Hej,
Given the following study setup: having mice and CRTL (C) or TREATMENT (T) administered to those. All groups here are independent, and my readout (called GU) will be log-normally distributed. I want to log-transform my readout (GU) and carry out a statistical analysis, e.g. independent t-test. Two major points I'm concerned about:
1. Hypothesis testing: What I was initially interested in is the mean difference of GU comparing C and T, using a t-test I could test these mean differences. Once I carry out the t-test on the log-transformed data, is my t-test then a measurement of geometric mean differences between C and T. Would this be still an interesting readout to my question?
Or would it be more reasonable to display log (original values T/original values C)? Is my p-value a meaningful readout (assuming it is meaningful in general)?
2. Data plotting:
I´m uncertain about how I should plot my results because I would say that GU on my non-transformed data gives "interpretable" measurements. In case I want to display my non-transformed data, would geometric mean and 95%CI of GM be reasonable summary statistics, plotting individual data points? Or is a simple scatter plot sufficient?

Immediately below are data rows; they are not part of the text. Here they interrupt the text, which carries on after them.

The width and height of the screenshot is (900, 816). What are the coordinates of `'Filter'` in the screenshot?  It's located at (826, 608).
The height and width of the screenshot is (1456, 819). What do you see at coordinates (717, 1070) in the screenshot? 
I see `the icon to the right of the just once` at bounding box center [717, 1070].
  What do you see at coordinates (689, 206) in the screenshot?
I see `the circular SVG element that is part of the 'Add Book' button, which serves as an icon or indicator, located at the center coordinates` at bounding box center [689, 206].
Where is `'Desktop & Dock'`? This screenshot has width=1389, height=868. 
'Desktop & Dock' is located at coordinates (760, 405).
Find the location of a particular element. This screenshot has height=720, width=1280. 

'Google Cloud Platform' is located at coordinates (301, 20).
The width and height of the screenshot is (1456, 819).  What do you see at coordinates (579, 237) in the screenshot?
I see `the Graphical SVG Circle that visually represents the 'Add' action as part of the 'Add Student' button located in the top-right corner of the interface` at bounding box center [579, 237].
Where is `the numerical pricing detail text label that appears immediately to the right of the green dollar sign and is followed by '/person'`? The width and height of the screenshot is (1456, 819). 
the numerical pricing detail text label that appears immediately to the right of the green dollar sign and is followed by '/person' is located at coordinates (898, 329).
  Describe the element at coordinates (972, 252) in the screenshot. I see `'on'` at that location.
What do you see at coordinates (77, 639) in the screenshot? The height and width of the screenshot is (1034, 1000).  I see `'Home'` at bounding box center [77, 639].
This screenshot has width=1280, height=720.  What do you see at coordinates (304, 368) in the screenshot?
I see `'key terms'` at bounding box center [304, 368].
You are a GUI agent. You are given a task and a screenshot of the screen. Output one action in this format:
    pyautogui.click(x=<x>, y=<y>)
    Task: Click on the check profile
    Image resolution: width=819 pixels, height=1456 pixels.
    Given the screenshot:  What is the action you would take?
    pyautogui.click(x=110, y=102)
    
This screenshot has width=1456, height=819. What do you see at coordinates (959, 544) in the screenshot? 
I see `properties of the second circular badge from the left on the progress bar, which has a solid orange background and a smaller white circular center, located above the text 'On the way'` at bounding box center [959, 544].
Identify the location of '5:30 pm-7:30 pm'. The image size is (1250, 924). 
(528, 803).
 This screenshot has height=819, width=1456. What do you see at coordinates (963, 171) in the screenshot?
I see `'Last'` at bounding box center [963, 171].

Or is it more reasonable to plot the transformed data? What would be reasonable summary statistics then (mean, SD?)?
According to this paper:
Article Methods for Comparing the Means of Two Independent Log-Normal Samples
If variance is the same, then the null hypothesis Ho is equivalent to Ho*. However, if variance is unequal, then the null hypothesis Ho is not equivalent to H0*.
As I often observe similar variation in Crtl and Treatment for log-transformed values would my hypothesis test still be reasonable to answer my initial study question.